“I’m as hungry as two bears, and I can’t bear my hunger any longer,” said Boxy.
“That’s a bare kind of a joke,” grinned Andy.
There was a general laugh. Pickles lit the fire, which roared and leaped in the wind. The smell of broiling venison soon put every one in good humor.
It had ceased snowing, but the sky was still dark and threatening.
“We’ll have more by night, mark my words,” said Jack. “It has really just started.”
After breakfast the boys hunted up some long sticks, and to one end of each they either nailed a flat board whittled from a split-up log or bound a mass of stout twigs.
“Now we have both shovels and brooms,” cried Jack. “Whoop, now, it’s workin’ on de corporation, Oi am, do ye moind!” he went on, strutting around with one of the brooms on his shoulder.

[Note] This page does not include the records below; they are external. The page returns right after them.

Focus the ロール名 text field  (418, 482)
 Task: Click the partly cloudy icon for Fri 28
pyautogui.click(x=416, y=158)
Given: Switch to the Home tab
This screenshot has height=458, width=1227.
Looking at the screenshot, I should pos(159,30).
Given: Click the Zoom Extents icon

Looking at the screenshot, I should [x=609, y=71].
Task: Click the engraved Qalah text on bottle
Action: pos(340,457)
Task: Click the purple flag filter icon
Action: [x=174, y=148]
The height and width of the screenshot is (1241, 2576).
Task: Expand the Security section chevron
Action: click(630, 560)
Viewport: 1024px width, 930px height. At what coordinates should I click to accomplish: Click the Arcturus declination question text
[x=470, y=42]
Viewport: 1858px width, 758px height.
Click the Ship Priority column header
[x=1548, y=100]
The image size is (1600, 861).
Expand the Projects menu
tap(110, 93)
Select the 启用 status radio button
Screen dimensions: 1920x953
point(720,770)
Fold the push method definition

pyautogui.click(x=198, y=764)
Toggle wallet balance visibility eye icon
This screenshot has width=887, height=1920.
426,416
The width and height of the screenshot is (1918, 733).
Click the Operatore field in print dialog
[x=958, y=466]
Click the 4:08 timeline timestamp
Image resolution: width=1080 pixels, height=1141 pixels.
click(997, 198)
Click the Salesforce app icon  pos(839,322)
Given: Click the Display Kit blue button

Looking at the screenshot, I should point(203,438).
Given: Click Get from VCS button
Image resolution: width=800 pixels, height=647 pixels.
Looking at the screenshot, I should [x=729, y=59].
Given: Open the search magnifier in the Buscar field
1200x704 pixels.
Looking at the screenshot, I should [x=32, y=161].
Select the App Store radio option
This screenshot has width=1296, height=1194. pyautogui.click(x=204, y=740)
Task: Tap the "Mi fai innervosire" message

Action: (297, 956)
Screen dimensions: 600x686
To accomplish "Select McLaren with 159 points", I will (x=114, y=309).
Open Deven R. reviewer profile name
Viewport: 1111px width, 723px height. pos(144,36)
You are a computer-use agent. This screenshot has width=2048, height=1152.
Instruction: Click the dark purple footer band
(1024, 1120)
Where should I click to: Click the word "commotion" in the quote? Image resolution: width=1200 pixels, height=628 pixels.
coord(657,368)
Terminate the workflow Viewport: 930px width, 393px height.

“Well, I hope you work a bit faster than street men usually do,” returned Harry. “If you don’t, we won’t have much done by nightfall.”
“Oi’ll outdo yez all, so Oi will,” exclaimed Jack, and he sailed in with a vigor that left no doubt that he meant what he said.
The first work was to enlarge the circle outside of the doorway. This accomplished, Harry, Jack and Andy started to build the snowhouse, while Boxy and Pickles climbed up to get the snow from the roof of the hut, thus relieving them of any anxiety concerning the top of their domicile caving in.